Security Analysis of a Federated Learning Framework for Medical Image-to-Image Translation.
Authors
Affiliations (5)
Affiliations (5)
- Institute of Biomedical Engineering, Karlsruhe Institute of Technology, Fritz-Haber-Weg 1, 76131, Karlsruhe, Baden-Württemberg, Germany. [email protected].
- Department of Physics and Astronomy, Heidelberg University, Im Neuenheimer Feld 226, 69120, Heidelberg, Baden-Württemberg, Germany.
- Department of Radiation Oncology, University Hospital Schleswig-Holstein, Feldstrasse 21, 24105, Kiel, Schleswig-Holstein, Germany.
- Department of Experimental and Clinical Medicine, Magna Graecia University, Viale Europa, 88100, Catanzaro, Calabria, Italy.

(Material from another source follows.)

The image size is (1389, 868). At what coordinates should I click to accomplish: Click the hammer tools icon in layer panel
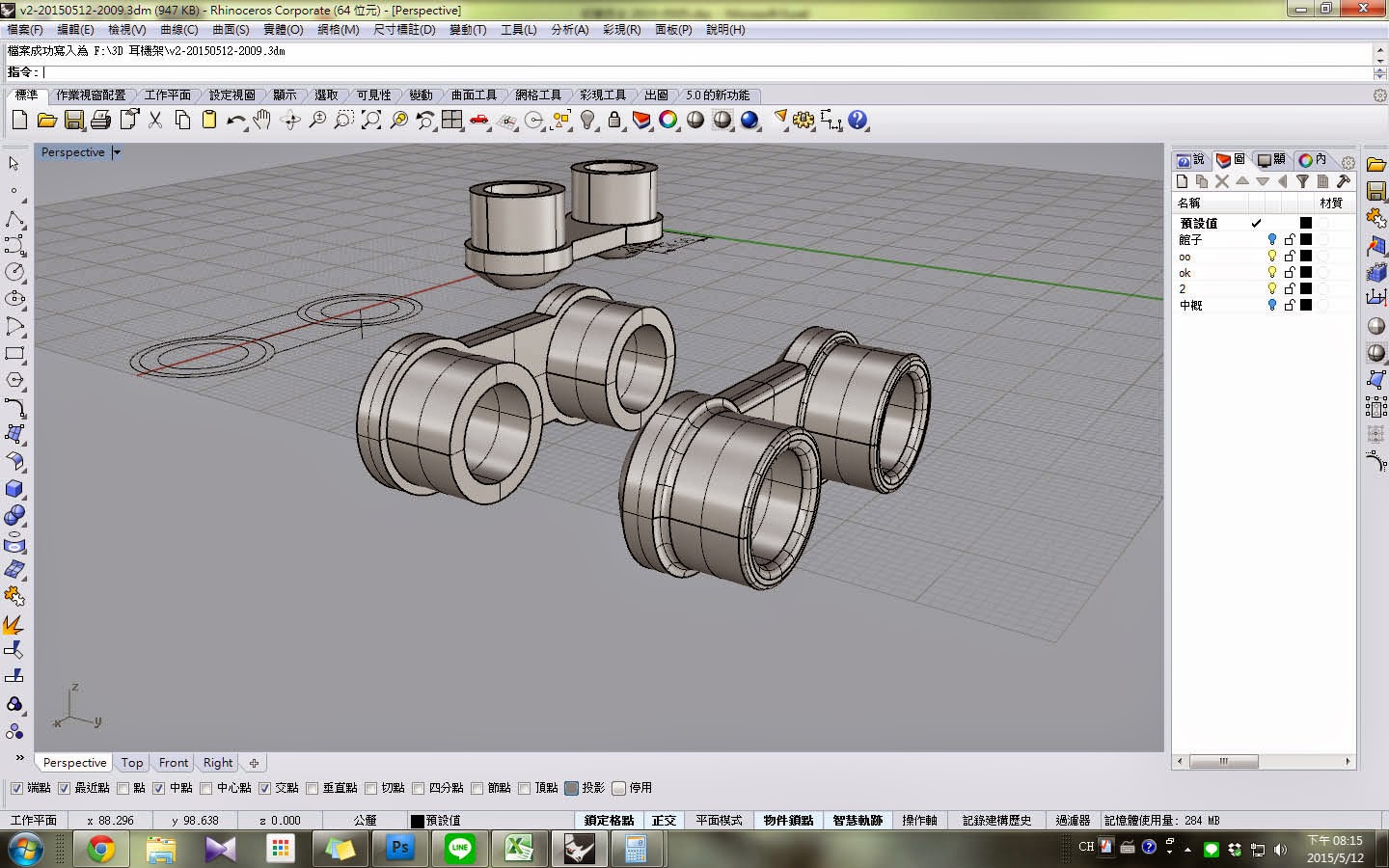1343,181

- Institute of Biomedical Engineering, Karlsruhe Institute of Technology, Fritz-Haber-Weg 1, 76131, Karlsruhe, Baden-Württemberg, Germany.
Abstract
Federated Learning (FL) emerged as a privacy-preserving paradigm for collaborative training of deep learning models across institutions without sharing patient data. This approach has been applied to complex tasks such as medical image-to-image (I2I) translation, including MRI-to-synthetic CT (sCT) generation. However, existing federated I2I frameworks often assume privacy preservation as an inherent property of FL rather than a requirement to be explicitly validated, leaving their robustness to representative adversarial threat scenarios largely unexplored. In this study, we evaluated the vulnerability of a federated MRI-to-sCT translation framework (FedSynthCT-Brain) to three representative attack classes: Deep Leakage from Gradients (DLG), Federated Membership Inference Attack (FedMIA), and data poisoning. The efficacy of corresponding defense mechanisms, such as Secure Aggregation (SecAgg) and Byzantine-robust median aggregation (FedMedian), were assessed. DLG enabled only the recovery of coarse anatomical structures, with no clinically identifiable details (SSIM ≤ 0.16, PSNR ≤ 11 dB) across clients, suggesting limited vulnerability under the evaluated DLG setting. In contrast, FedMIA achieved high membership discrimination, with AUC scores between 0.92 and 0.99, revealing a critical privacy vulnerability. The introduction of SecAgg reduced AUC values to near-random levels (0.23-0.56) across all centers without impacting synthesis quality. Under high-noise poisoning, the standard federated averaging (FedAvg) aggregation rendered the federation inoperative, while FedMedian restored performance close to the no-poisoning baseline in most scenarios, with significant residual degradation in specific center configurations. At low noise levels, the advantage of FedMedian was less consistent, as low-level noise injection may be indistinguishable from natural heterogeneity across centers, potentially enabling stealthy degradation. These findings demonstrate that federated I2I translation frameworks are not inherently secure and require explicit, multi-layered evaluation. As FL is increasingly adopted in clinical workflows, our results underscore the necessity of integrating cryptographic, algorithmic, and infrastructural safeguards for secure deployment.